Its true, I am a bit burnt out. But as a PP said, hser shouldn't turn to ps when times get rough. Hopefully by the end of the summer I will have a few things worked out.
post #23 of 23
I don't see the issues you're describing as school/homeschool issues, so I don't see sending her to public school as solving these problems. They all sound like very normal age-appropriate challenges, so don't trip about your hs-ing plan. It sounds like she's doing pretty good on the home learning front. You already have some really good suggestions on changing the dynamic that's creating the stress between the two of you.

I just wanted to add that I definitely would not have art materials out for free access that my 6yo dd could not clean up by herself. That's not to say that she always cleans up the art materials (I am looking right now at a stamp set that has been on the coffee table for well over 24hrs), but that I would go CRAZY if she could pull out at any time materials that she's incapable of cleaning up. And we are a very pro-art family. She does get to work in more "grown up" or professional media, but that is something that I pull out occasionally and we use together or with a little more oversight than the daily art materials.

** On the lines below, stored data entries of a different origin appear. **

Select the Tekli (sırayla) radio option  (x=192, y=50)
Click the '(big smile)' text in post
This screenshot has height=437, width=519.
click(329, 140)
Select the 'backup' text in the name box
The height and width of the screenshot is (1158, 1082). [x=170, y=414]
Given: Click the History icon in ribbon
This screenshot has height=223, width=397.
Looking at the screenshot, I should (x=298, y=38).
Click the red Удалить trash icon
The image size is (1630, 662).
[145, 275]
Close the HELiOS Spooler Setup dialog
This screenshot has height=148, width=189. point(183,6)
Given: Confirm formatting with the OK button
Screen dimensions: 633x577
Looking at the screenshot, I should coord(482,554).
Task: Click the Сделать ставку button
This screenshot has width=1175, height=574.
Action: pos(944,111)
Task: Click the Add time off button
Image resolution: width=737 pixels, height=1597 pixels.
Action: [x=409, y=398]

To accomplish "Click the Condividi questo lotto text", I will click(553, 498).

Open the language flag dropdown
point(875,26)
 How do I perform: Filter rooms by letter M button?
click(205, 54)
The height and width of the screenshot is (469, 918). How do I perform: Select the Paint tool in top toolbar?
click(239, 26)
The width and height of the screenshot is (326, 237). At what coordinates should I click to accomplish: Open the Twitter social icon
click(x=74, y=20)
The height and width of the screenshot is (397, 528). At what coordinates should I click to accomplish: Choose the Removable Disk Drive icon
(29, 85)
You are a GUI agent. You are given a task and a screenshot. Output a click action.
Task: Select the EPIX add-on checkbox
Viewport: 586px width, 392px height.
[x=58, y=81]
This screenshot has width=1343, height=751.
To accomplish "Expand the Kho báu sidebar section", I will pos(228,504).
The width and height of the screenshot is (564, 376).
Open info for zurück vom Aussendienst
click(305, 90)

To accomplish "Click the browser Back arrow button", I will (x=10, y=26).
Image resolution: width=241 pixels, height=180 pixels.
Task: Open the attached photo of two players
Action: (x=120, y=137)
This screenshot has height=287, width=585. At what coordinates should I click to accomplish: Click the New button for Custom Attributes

So for your own peace of mind, if I were you, I would definitely switch to paint pens or other water-based stuff that she has (and can handle) the responsibility of putting away when done.

A system that works for us: dd has a plastic three-drawer storage dresser, just the small cheap kind. Top drawer is Drawing materials with markers, pencils, crayons, stamps, stickers, etc in their own smaller boxes, all stuff that is easy to get out and put back. I let her use Sharpies or brush and India ink, but those are in MY art stuff which she (pretty much) knows to ask for (and usually gets); 2nd drawer is Modeling with pipe cleaners, modeling clay, beeswax, etc. Same deal here. 3rd drawer is Painting and she has the cake things of watercolors, paint pens, some cheap water-based "craft" paint she was gifted, sponges and brushes and cups--all stuff that she is capable of easily wiping up herself--acrylics, oils, and tube watercolors are in "my" (or the "professional") art chest, and it's not like I won't share these with her, but they're not stuff she can just get out whenever she wants 'coz it's not as convenient for any of us, you know? Other art/craft (like fibers) are in baskets or other units around the house, but nothing is "free access" that she can't handle on her own.

Anyways, my point is I hope you get some ideas on setting it up for her to where she can "do it herself" and please, please, for your sanity, swap out the oils as once-in-a-while stuff so you're not putting more energy into her art than she is! Perhaps think about doing some Montessori-style "presentations" on cleaning up the art materials that are always available and repeating the presentations until they are very natural to her. The cleaning up part is just as valuable a part of the process as the act of creating the art!

I hope you're getting some ideas on how to resolve the issues while continuing to homeschool!